• [ABOUT THIS EXERCISE]: How does the data below read from its first line through the line containing "Given: Bookmark this page with star icon"? Print those lines exactly.

(Stored data entries)

------

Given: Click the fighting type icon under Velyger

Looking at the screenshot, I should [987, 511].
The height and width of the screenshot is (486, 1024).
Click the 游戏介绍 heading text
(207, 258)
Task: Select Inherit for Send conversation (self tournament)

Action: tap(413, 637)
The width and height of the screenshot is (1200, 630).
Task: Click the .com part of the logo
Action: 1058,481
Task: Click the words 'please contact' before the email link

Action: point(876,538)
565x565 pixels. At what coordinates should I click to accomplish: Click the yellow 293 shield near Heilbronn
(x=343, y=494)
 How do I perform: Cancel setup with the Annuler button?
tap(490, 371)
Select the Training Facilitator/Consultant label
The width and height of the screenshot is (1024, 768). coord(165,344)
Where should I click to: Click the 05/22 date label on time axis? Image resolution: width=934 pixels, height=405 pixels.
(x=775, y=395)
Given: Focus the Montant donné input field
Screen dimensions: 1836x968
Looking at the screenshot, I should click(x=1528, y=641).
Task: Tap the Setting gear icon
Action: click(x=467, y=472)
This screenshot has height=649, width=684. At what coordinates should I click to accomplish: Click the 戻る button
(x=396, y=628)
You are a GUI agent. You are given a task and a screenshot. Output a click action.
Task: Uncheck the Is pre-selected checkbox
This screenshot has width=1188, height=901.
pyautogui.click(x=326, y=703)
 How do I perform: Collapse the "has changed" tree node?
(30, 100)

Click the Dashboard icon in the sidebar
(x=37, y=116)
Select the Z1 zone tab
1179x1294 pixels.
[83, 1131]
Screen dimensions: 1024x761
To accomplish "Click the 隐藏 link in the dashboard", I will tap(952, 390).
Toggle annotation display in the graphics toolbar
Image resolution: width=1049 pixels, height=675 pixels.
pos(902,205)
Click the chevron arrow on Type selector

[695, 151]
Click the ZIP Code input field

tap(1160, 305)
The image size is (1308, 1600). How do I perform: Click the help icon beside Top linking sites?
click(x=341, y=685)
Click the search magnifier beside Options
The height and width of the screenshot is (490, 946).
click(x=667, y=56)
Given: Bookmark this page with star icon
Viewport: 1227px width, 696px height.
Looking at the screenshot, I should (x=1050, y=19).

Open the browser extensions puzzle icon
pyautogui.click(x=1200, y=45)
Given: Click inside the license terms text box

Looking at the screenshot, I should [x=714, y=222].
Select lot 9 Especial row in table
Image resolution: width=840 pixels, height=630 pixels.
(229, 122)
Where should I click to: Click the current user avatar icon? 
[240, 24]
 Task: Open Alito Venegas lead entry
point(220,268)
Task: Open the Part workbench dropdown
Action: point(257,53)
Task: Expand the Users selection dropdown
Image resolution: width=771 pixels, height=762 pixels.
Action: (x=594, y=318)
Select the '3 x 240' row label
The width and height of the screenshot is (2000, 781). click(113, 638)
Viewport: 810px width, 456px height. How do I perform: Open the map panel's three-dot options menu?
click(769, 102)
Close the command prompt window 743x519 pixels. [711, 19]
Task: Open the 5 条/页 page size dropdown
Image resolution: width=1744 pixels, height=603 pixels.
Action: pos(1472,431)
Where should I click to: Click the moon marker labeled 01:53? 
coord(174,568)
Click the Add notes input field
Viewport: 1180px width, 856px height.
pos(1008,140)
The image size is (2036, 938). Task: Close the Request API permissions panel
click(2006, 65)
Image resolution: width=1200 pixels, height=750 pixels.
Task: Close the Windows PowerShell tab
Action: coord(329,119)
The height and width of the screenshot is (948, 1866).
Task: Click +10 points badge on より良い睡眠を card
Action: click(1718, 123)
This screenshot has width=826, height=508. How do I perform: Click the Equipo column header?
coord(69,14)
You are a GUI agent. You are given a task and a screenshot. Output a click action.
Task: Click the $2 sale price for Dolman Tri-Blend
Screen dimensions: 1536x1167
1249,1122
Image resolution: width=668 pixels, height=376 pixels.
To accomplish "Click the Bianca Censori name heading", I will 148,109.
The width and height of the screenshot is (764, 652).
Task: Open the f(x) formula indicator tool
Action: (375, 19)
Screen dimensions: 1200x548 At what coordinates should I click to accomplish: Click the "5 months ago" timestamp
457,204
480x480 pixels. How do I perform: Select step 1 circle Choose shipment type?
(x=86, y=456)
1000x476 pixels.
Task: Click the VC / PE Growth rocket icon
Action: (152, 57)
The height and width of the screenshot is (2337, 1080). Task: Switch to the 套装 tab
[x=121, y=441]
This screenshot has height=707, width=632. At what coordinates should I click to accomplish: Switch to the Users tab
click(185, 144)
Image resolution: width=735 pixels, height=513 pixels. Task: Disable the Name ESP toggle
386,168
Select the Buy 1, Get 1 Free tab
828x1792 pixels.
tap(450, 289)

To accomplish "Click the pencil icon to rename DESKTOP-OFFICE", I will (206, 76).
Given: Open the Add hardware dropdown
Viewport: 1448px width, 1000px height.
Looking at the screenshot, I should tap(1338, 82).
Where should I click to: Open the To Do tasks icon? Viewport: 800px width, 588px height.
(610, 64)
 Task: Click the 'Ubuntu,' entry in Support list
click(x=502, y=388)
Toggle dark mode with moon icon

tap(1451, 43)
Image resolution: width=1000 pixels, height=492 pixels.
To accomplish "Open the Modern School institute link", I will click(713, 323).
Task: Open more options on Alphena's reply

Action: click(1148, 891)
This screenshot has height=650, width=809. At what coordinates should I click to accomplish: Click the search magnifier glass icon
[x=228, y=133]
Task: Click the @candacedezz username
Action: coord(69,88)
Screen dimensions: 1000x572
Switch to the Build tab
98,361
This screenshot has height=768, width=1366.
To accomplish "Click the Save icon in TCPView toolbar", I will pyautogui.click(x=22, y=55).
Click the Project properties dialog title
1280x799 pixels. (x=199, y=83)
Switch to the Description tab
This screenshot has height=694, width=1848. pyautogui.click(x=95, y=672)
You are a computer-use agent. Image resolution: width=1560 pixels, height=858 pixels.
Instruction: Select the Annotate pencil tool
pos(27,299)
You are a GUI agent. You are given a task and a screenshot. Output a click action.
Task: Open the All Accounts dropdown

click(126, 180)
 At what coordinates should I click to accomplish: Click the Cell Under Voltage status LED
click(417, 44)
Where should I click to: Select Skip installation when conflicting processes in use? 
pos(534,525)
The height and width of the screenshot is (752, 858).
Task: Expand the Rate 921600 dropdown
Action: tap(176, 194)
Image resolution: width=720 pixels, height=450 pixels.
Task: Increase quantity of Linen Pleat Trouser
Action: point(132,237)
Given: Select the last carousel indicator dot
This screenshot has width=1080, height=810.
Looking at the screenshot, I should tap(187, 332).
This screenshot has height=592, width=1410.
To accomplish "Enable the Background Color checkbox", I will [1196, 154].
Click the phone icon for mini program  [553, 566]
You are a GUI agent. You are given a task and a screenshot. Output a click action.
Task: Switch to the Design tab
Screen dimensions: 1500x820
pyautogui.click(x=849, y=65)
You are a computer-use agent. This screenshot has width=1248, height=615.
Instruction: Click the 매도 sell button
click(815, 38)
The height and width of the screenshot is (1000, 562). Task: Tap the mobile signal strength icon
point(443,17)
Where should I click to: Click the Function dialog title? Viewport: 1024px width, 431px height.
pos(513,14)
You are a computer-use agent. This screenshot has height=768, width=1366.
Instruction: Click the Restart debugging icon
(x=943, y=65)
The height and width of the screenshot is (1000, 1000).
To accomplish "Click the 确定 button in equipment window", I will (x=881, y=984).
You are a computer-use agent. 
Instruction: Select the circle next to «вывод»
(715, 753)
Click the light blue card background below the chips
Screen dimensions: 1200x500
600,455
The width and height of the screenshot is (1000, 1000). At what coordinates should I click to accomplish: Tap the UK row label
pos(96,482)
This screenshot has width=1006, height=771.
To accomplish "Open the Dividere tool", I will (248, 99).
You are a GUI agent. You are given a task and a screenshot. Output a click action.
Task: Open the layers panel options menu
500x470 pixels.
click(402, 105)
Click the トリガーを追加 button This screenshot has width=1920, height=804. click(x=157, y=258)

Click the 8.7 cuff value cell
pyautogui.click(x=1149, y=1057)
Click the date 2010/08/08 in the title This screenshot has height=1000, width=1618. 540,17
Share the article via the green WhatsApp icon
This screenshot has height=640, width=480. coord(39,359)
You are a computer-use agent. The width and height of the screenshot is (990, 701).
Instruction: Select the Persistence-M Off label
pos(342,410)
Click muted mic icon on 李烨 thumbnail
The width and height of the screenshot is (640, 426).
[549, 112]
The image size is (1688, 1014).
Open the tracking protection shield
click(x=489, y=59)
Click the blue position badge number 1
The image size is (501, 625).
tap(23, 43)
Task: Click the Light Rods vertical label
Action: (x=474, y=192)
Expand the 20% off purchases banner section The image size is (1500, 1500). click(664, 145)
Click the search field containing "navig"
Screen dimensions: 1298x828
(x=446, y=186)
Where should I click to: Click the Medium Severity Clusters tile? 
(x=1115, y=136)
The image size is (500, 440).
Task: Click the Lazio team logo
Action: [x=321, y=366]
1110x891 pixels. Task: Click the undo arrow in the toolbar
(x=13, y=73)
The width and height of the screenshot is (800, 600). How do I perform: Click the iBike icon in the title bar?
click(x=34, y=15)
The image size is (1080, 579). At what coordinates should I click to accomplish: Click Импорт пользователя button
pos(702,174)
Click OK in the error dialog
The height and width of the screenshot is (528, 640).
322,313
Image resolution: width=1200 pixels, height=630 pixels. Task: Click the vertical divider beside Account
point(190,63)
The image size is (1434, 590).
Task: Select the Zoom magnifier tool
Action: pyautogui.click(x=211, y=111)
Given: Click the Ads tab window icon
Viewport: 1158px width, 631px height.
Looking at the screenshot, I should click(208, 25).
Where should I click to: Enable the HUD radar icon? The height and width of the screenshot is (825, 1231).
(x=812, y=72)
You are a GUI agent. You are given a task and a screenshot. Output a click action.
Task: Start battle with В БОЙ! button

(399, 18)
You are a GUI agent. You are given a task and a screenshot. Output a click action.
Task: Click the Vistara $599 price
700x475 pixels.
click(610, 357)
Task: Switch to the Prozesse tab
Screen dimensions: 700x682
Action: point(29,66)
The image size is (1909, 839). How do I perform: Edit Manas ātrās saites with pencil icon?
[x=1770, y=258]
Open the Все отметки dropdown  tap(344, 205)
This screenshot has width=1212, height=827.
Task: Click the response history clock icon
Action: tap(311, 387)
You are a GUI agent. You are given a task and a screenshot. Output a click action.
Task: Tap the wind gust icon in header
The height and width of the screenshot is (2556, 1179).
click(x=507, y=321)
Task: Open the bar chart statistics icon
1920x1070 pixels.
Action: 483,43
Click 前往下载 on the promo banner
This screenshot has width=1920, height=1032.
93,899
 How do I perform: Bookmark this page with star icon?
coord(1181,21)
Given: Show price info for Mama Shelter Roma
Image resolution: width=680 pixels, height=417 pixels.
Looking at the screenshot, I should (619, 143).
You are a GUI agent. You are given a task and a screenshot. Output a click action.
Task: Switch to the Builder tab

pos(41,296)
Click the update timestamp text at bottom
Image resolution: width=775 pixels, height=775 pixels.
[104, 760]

------

• [TASK RESULT]:
Given: Click the fighting type icon under Velyger

Looking at the screenshot, I should [987, 511].
The height and width of the screenshot is (486, 1024).
Click the 游戏介绍 heading text
(207, 258)
Task: Select Inherit for Send conversation (self tournament)

Action: tap(413, 637)
The width and height of the screenshot is (1200, 630).
Task: Click the .com part of the logo
Action: 1058,481
Task: Click the words 'please contact' before the email link

Action: point(876,538)
565x565 pixels. At what coordinates should I click to accomplish: Click the yellow 293 shield near Heilbronn
(x=343, y=494)
 How do I perform: Cancel setup with the Annuler button?
tap(490, 371)
Select the Training Facilitator/Consultant label
The width and height of the screenshot is (1024, 768). coord(165,344)
Where should I click to: Click the 05/22 date label on time axis? Image resolution: width=934 pixels, height=405 pixels.
(x=775, y=395)
Given: Focus the Montant donné input field
Screen dimensions: 1836x968
Looking at the screenshot, I should click(x=1528, y=641).
Task: Tap the Setting gear icon
Action: click(x=467, y=472)
This screenshot has height=649, width=684. At what coordinates should I click to accomplish: Click the 戻る button
(x=396, y=628)
You are a GUI agent. You are given a task and a screenshot. Output a click action.
Task: Uncheck the Is pre-selected checkbox
This screenshot has width=1188, height=901.
pyautogui.click(x=326, y=703)
 How do I perform: Collapse the "has changed" tree node?
(30, 100)

Click the Dashboard icon in the sidebar
(x=37, y=116)
Select the Z1 zone tab
1179x1294 pixels.
[83, 1131]
Screen dimensions: 1024x761
To accomplish "Click the 隐藏 link in the dashboard", I will tap(952, 390).
Toggle annotation display in the graphics toolbar
Image resolution: width=1049 pixels, height=675 pixels.
pos(902,205)
Click the chevron arrow on Type selector

[695, 151]
Click the ZIP Code input field

tap(1160, 305)
The image size is (1308, 1600). How do I perform: Click the help icon beside Top linking sites?
click(x=341, y=685)
Click the search magnifier beside Options
The height and width of the screenshot is (490, 946).
click(x=667, y=56)
Given: Bookmark this page with star icon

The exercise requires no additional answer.